Une parole sans voix.
Rien n’est jamais vraiment dit sur le parcours sans chemin des voix sacrifiées. Le non-dit et le déni font bon ménage sur les voies empruntées par nos cœurs meurtris d’innocence.
D’infinies promesses vendangent les bourgeons de nos sourires avant de sarcler la bonne parole aux portes de l’immédiat.
Souvent anonymes,
des voix aux accents purulents
racontent le feuillage perdu du temps révolu.

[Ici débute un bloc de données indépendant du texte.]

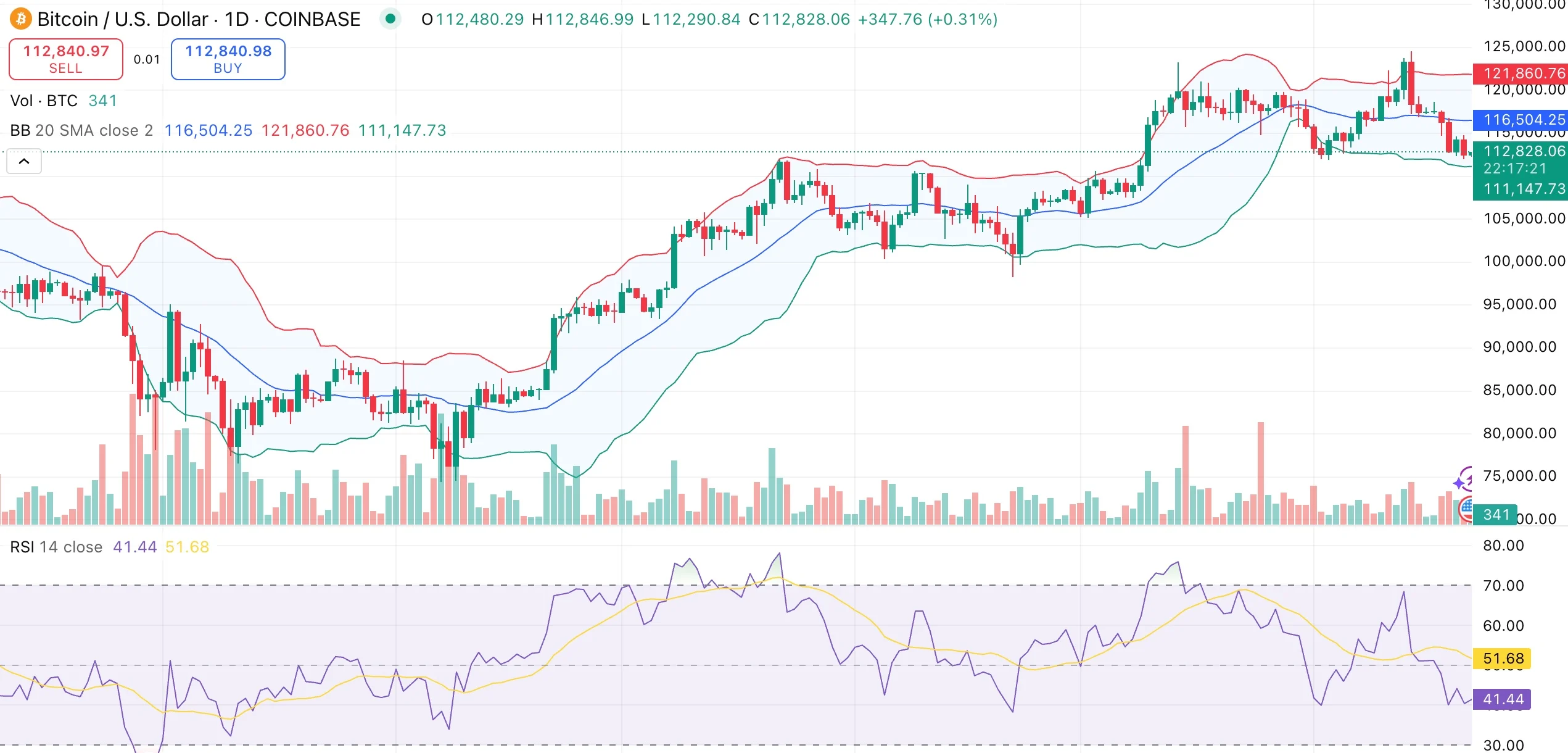Click the SELL button priced 112,840.97
Image resolution: width=1568 pixels, height=753 pixels.
pos(65,59)
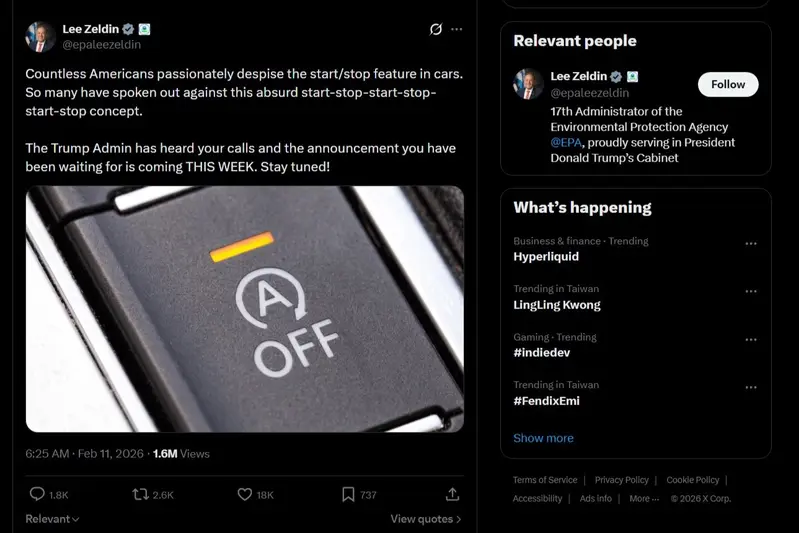Open the Hyperliquid trending topic
This screenshot has height=533, width=799.
pyautogui.click(x=546, y=257)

Marées salants sous le vertige du soleil,
le sel concentre la lippée de nos matrices originelles
à l’intérieur d’un grain soluble
aux souffles brûlants de nos désirs.
Ce matin, je me suis levé d’un pied sans vertige. La nuit dans sa poudre d’abandon m’a éclairé sur l’affirmation de mon être. Toutes mes certitudes se sont atrophiées sous le rideau transparent de l’étanchement.
A vivre d’excessives convictions, mes sens avaient tari tout espace disponible. A boire la brume blanche plus qu’il m’en faut, j’ai purgé le sentiment de culpabilité au profit d’une ivresse sobre et d’une nourriture purifiée.
Je parle d’une autre vie laissée
sur le tarmac des ombres veules.
Je parle d’une époque lointaine
où l’exil s’appelait reculoir
et où partir était irrémédiablement
une corolle de présence accroché au présent.
La voix sans pesanteur court toujours plus loin que la distance accomplie. Plume légère, elle se déploie dans un tourbillon d’ondes telluriques. Elle crie le vide qui la transporte et déblatère de ses naufrages incessants. Tout doucement, elle traverse la peau du bout des lèvres et fait vibrer la nudité du désespoir.
Personnage de papier et de chiffon entremêlés, la parole reconstruit l’ordre musical des vagues tempétueuses. Puis, elle traverse les images qu’elle aurait voulu soutenir pour s’éclater sur le sable où résonne le fracas du monde.
Délestée et libre de toute attache, son bourdonnement nous conduit sur la dentelle imaginaire de l’existence où chuinte une fraîcheur nouvelle.
Le son émis par nos corps en mouvements
invente des déglutitions saccadées
de mensonges et de joies.
L’absorption naturelle efface toute poursuite
de la chose familière, de l’élan scarificateur.
Il n’y a plus rien après la voix
et le refoulement instinctif
allège l’avenir de toute compromission.
Se pourrait-il que chaque heure déjà vécue soit un fragment incontrôlé de nos mémoires humaines ?
Un clapotis d’opacité sectionne le temps écoulé de l’heure à venir. Seul compte le réveil, le verre d’eau dans lequel frissonne l’existence.
Une voix incontinente
restée dans le patio de l’attente
dégurgite les regrets et les remords accumulés.
Dans l’obscurité,
la renaissance goutte aux parfums de l’oubli
avant de s’extirper
sur les haies nourricières de l’horizon.
Une parole inachevée et sans suite reste au fond du sac. Conservant des milliers de fragments de chaque chose vécue, la vie s’accomplit entêtée dans le souffle du marteau qui s’écrase.
Lumière, larmes, effets et illusions, tout est retenu dans ce vieil étui de soie blanche. Le croupissement d’une terre verbale s’amalgame avec la présence immédiate où chaque parole naissante traduit le silence intérieur.
La synchronicité jalonne le terreau suspendu aux miasmes de la réalité. Une masse ronde et bleue ajoute à l’imaginaire la quête infinie de l’espace à combler.